• **Task statement**: Images are not part of the copy; transcribe all the data exactly.

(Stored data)
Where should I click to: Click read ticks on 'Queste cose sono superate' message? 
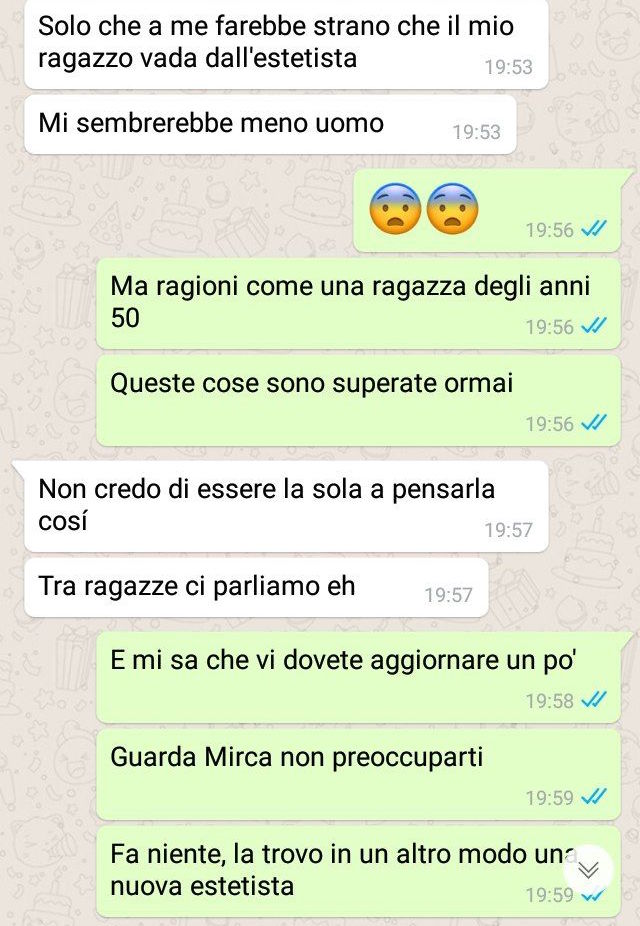[x=594, y=423]
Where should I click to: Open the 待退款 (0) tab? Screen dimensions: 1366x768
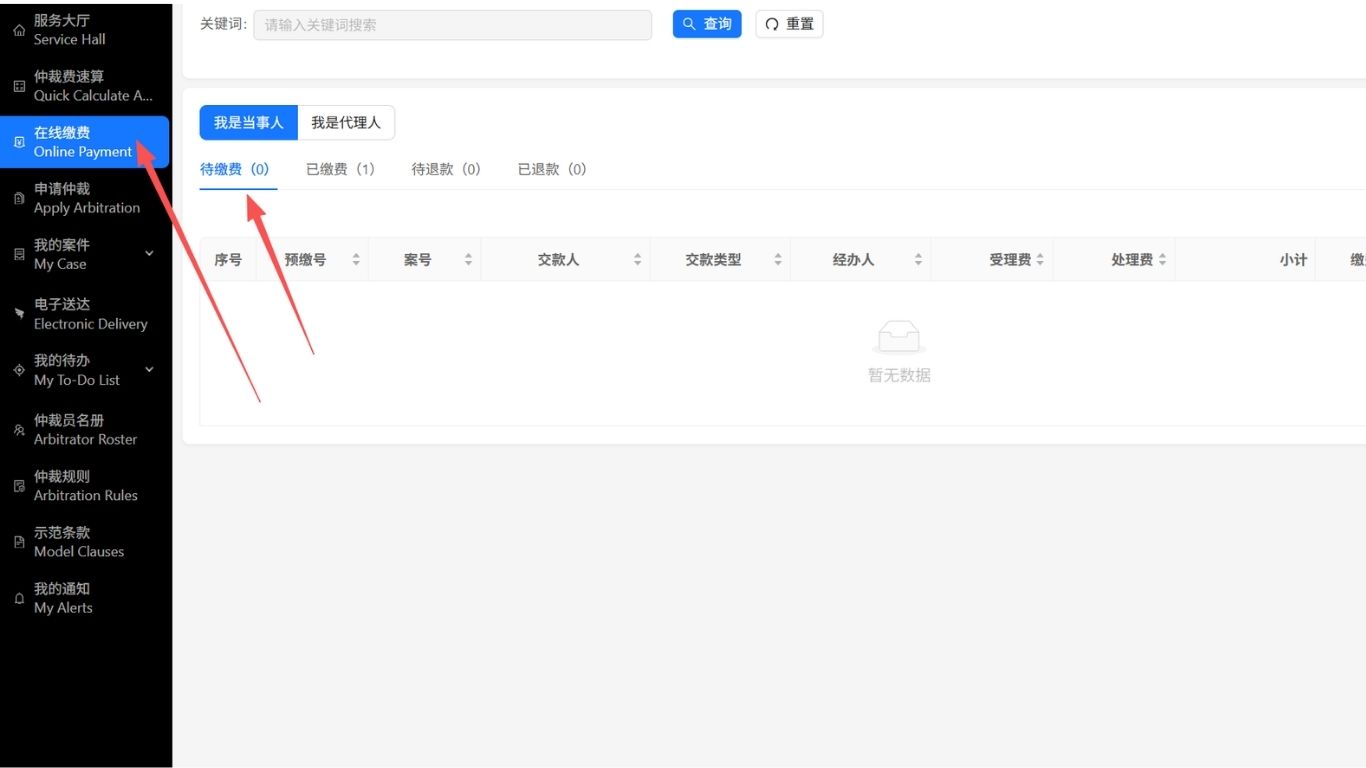[446, 170]
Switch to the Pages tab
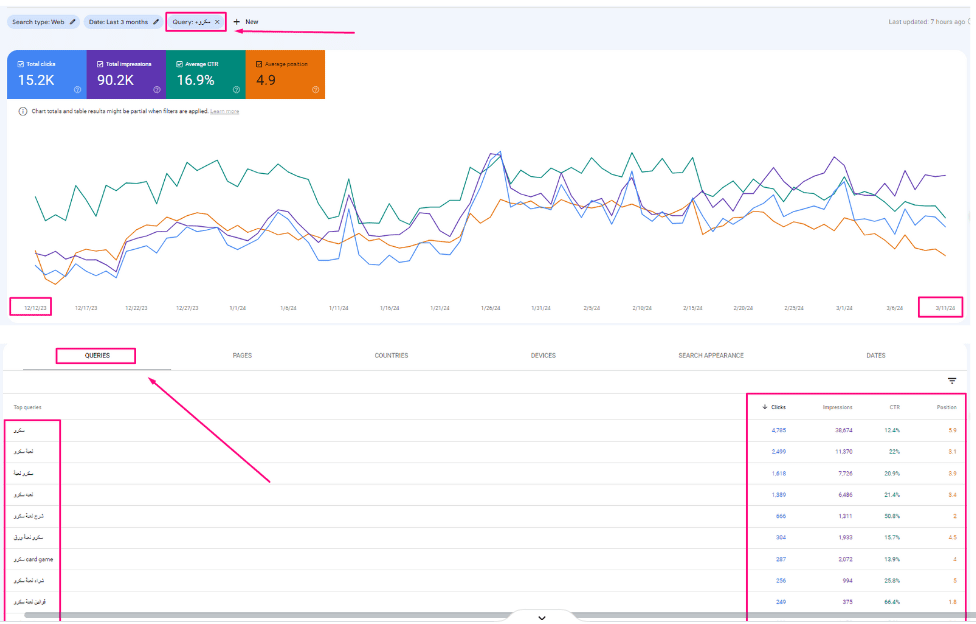 242,356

• **Task solution**:
Where should I click to: Click read ticks on 'Queste cose sono superate' message? 
[x=594, y=423]
Where should I click to: Open the 待退款 (0) tab? Screen dimensions: 1366x768
[446, 170]
Switch to the Pages tab
 242,356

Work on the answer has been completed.